[THE INPUT]

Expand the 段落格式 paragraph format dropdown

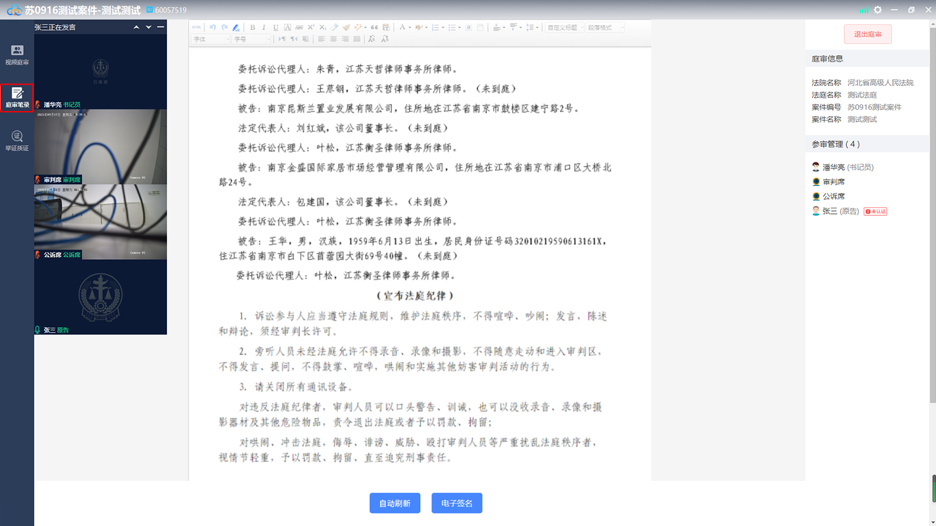605,28
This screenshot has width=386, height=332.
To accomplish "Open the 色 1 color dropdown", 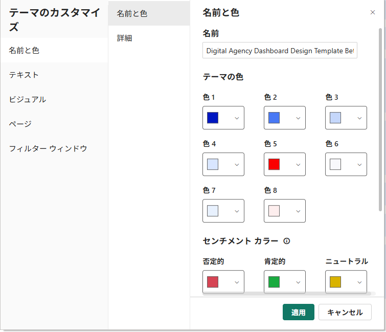I will 223,118.
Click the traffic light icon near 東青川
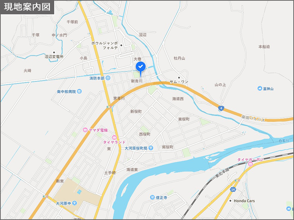The height and width of the screenshot is (220, 294). (x=109, y=107)
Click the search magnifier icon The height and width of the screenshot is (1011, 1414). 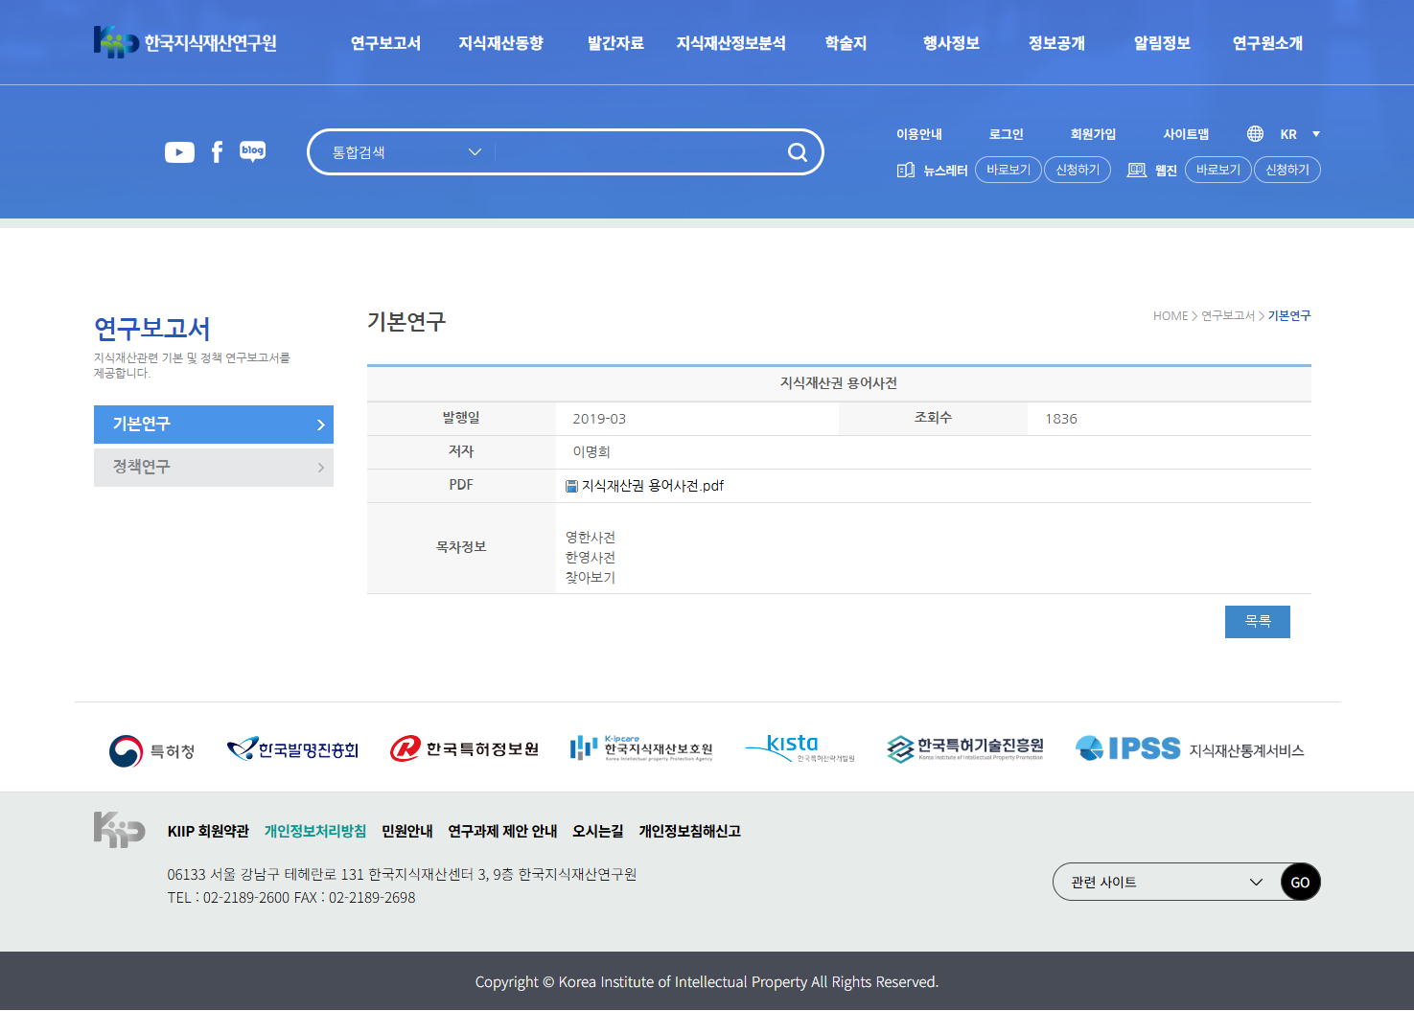pyautogui.click(x=797, y=152)
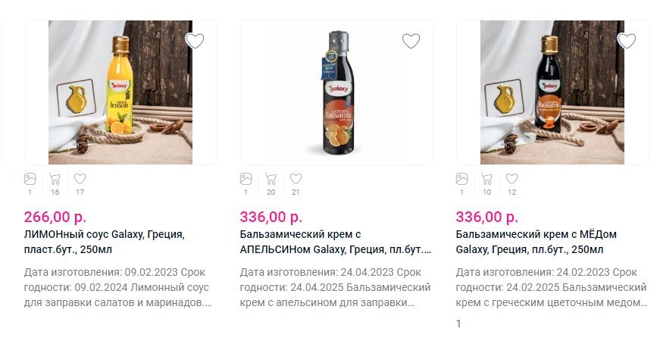The image size is (660, 344).
Task: Click photo count icon under honey balsamic
Action: click(x=462, y=180)
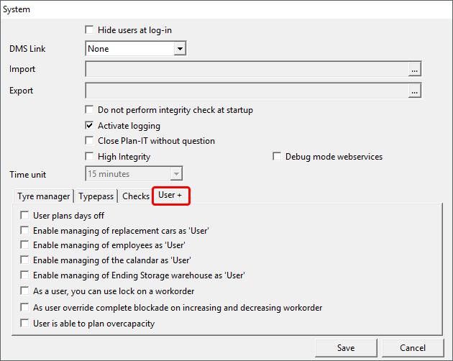Select the User + tab
Image resolution: width=453 pixels, height=361 pixels.
tap(170, 196)
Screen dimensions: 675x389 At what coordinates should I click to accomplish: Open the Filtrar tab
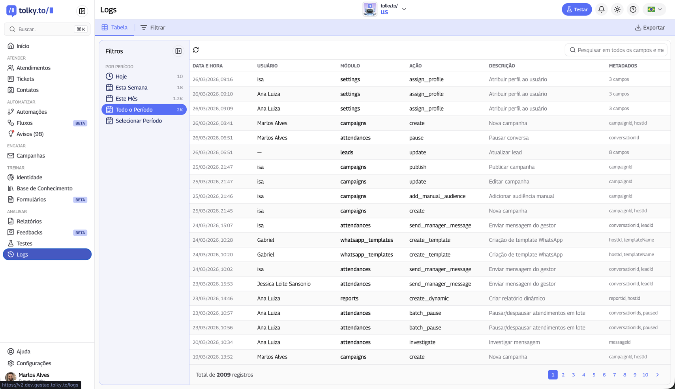(x=153, y=28)

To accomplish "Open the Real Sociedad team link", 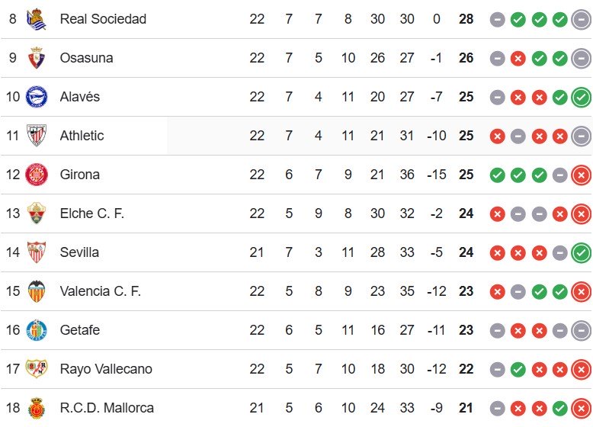I will 103,18.
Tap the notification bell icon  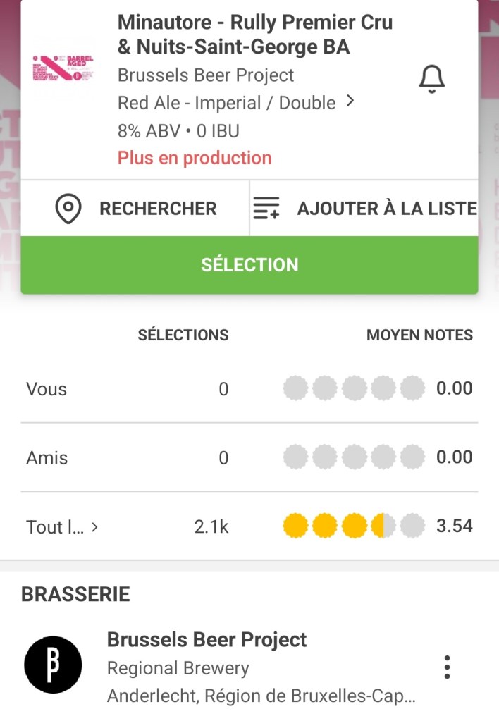coord(432,80)
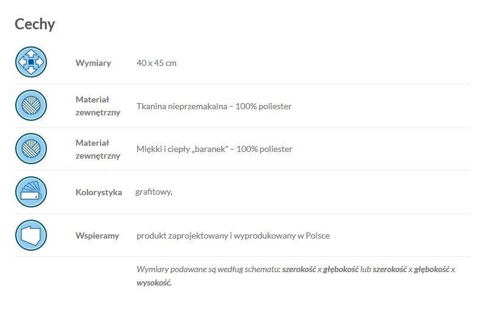The height and width of the screenshot is (324, 490).
Task: Select the Wymiary label
Action: (93, 63)
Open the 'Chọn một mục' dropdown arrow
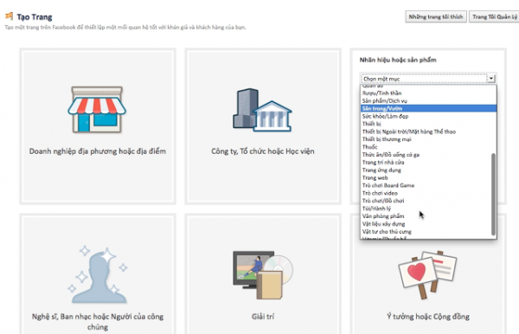This screenshot has width=519, height=334. (491, 79)
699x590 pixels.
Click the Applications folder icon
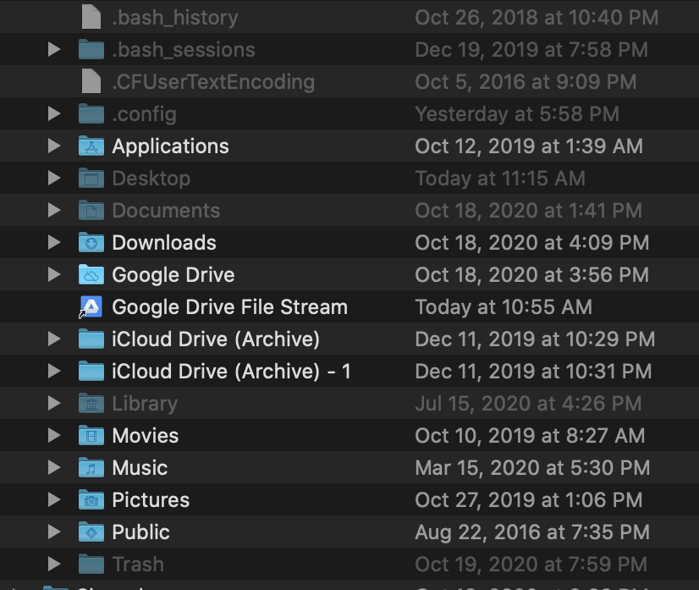(91, 146)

[/THE INPUT]

• EXERCISE DIRECTIONS: Everything from the line that contains "699x590 pixels." through the final line of the material should be returned exactly, except the pictures.

• RESPONSE:
699x590 pixels.
Click the Applications folder icon
(91, 146)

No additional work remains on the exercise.